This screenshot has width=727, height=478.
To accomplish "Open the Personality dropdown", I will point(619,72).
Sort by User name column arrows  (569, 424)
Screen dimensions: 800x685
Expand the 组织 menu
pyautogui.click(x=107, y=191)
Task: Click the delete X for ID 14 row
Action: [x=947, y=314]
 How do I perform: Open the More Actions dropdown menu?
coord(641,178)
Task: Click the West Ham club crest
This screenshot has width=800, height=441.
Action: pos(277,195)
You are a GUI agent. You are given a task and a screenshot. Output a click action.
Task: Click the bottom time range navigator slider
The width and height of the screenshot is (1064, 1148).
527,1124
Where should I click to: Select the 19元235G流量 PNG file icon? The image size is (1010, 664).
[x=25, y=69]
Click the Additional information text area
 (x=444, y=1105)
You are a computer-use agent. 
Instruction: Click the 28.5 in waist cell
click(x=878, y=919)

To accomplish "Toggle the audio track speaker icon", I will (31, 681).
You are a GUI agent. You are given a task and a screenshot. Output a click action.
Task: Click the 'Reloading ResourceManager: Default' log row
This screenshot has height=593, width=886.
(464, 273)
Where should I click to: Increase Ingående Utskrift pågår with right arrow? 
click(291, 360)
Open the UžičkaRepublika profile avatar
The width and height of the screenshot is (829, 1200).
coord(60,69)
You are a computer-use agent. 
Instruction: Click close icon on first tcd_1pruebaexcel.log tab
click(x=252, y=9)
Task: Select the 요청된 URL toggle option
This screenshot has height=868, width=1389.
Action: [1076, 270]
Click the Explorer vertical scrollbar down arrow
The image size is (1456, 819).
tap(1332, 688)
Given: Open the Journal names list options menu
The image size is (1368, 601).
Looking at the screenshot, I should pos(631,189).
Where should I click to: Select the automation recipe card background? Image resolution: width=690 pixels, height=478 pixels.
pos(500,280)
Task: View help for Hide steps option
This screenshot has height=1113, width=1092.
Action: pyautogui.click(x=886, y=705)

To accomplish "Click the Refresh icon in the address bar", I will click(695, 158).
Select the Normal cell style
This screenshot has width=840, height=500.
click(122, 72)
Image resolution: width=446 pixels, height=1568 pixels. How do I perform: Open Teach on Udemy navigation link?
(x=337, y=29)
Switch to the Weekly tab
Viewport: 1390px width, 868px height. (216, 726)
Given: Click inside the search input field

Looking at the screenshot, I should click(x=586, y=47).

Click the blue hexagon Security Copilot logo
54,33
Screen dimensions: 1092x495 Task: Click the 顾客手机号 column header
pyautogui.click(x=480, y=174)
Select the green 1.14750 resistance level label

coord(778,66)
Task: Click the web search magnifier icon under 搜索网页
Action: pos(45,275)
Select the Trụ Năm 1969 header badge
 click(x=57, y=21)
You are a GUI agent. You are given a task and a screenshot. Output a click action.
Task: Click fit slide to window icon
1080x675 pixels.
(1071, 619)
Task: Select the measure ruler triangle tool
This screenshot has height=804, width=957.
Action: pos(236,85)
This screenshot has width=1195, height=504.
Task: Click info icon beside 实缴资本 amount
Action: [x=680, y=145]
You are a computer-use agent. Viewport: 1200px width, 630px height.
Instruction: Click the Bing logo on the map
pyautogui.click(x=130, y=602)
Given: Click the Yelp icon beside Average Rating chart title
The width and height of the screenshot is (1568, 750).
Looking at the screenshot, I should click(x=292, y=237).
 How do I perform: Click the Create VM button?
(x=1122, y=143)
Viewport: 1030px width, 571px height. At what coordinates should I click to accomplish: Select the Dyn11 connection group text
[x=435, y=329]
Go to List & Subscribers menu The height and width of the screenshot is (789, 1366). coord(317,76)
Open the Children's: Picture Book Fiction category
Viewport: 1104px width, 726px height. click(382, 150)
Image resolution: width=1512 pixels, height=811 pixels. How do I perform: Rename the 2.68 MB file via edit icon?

**********

**課題の説明:** 上の行をすべて、空行を除き、「番号」と「内容」の2列を持つMarkdownの表に整形してください。1行ごとに表の1行とし、「番号」には行番号、「内容」にはその行を入れます。

**記述回答:**
| 番号 | 内容 |
|---|---|
| 1 | This screenshot has width=727, height=478. |
| 2 | To accomplish "Open the Personality dropdown", I will point(619,72). |
| 3 | Sort by User name column arrows  (569, 424) |
| 4 | Screen dimensions: 800x685 |
| 5 | Expand the 组织 menu |
| 6 | pyautogui.click(x=107, y=191) |
| 7 | Task: Click the delete X for ID 14 row |
| 8 | Action: [x=947, y=314] |
| 9 |  How do I perform: Open the More Actions dropdown menu? |
| 10 | coord(641,178) |
| 11 | Task: Click the West Ham club crest |
| 12 | This screenshot has width=800, height=441. |
| 13 | Action: pos(277,195) |
| 14 | You are a GUI agent. You are given a task and a screenshot. Output a click action. |
| 15 | Task: Click the bottom time range navigator slider |
| 16 | The width and height of the screenshot is (1064, 1148). |
| 17 | 527,1124 |
| 18 | Where should I click to: Select the 19元235G流量 PNG file icon? The image size is (1010, 664). |
| 19 | [x=25, y=69] |
| 20 | Click the Additional information text area |
| 21 |  (x=444, y=1105) |
| 22 | You are a computer-use agent.  |
| 23 | Instruction: Click the 28.5 in waist cell |
| 24 | click(x=878, y=919) |
| 25 | To accomplish "Toggle the audio track speaker icon", I will (31, 681). |
| 26 | You are a GUI agent. You are given a task and a screenshot. Output a click action. |
| 27 | Task: Click the 'Reloading ResourceManager: Default' log row |
| 28 | This screenshot has height=593, width=886. |
| 29 | (464, 273) |
| 30 | Where should I click to: Increase Ingående Utskrift pågår with right arrow?  |
| 31 | click(291, 360) |
| 32 | Open the UžičkaRepublika profile avatar |
| 33 | The width and height of the screenshot is (829, 1200). |
| 34 | coord(60,69) |
| 35 | You are a computer-use agent.  |
| 36 | Instruction: Click close icon on first tcd_1pruebaexcel.log tab |
| 37 | click(x=252, y=9) |
| 38 | Task: Select the 요청된 URL toggle option |
| 39 | This screenshot has height=868, width=1389. |
| 40 | Action: [1076, 270] |
| 41 | Click the Explorer vertical scrollbar down arrow |
| 42 | The image size is (1456, 819). |
| 43 | tap(1332, 688) |
| 44 | Given: Open the Journal names list options menu |
| 45 | The image size is (1368, 601). |
| 46 | Looking at the screenshot, I should pos(631,189). |
| 47 | Where should I click to: Select the automation recipe card background? Image resolution: width=690 pixels, height=478 pixels. |
| 48 | pos(500,280) |
| 49 | Task: View help for Hide steps option |
| 50 | This screenshot has height=1113, width=1092. |
| 51 | Action: pyautogui.click(x=886, y=705) |
| 52 | To accomplish "Click the Refresh icon in the address bar", I will click(695, 158). |
| 53 | Select the Normal cell style |
| 54 | This screenshot has width=840, height=500. |
| 55 | click(122, 72) |
| 56 | Image resolution: width=446 pixels, height=1568 pixels. How do I perform: Open Teach on Udemy navigation link? |
| 57 | (x=337, y=29) |
| 58 | Switch to the Weekly tab |
| 59 | Viewport: 1390px width, 868px height. (216, 726) |
| 60 | Given: Click inside the search input field |
| 61 | Looking at the screenshot, I should click(x=586, y=47). |
| 62 | Click the blue hexagon Security Copilot logo |
| 63 | 54,33 |
| 64 | Screen dimensions: 1092x495 Task: Click the 顾客手机号 column header |
| 65 | pyautogui.click(x=480, y=174) |
| 66 | Select the green 1.14750 resistance level label |
| 67 | coord(778,66) |
| 68 | Task: Click the web search magnifier icon under 搜索网页 |
| 69 | Action: pos(45,275) |
| 70 | Select the Trụ Năm 1969 header badge |
| 71 |  click(x=57, y=21) |
| 72 | You are a GUI agent. You are given a task and a screenshot. Output a click action. |
| 73 | Task: Click fit slide to window icon |
| 74 | 1080x675 pixels. |
| 75 | (1071, 619) |
| 76 | Task: Select the measure ruler triangle tool |
| 77 | This screenshot has height=804, width=957. |
| 78 | Action: pos(236,85) |
| 79 | This screenshot has width=1195, height=504. |
| 80 | Task: Click info icon beside 实缴资本 amount |
| 81 | Action: [x=680, y=145] |
| 82 | You are a computer-use agent. Viewport: 1200px width, 630px height. |
| 83 | Instruction: Click the Bing logo on the map |
| 84 | pyautogui.click(x=130, y=602) |
| 85 | Given: Click the Yelp icon beside Average Rating chart title |
| 86 | The width and height of the screenshot is (1568, 750). |
| 87 | Looking at the screenshot, I should click(x=292, y=237). |
| 88 |  How do I perform: Click the Create VM button? |
| 89 | (x=1122, y=143) |
| 90 | Viewport: 1030px width, 571px height. At what coordinates should I click to accomplish: Select the Dyn11 connection group text |
| 91 | [x=435, y=329] |
| 92 | Go to List & Subscribers menu The height and width of the screenshot is (789, 1366). coord(317,76) |
| 93 | Open the Children's: Picture Book Fiction category |
| 94 | Viewport: 1104px width, 726px height. click(382, 150) |
| 95 | Image resolution: width=1512 pixels, height=811 pixels. How do I perform: Rename the 2.68 MB file via edit icon? |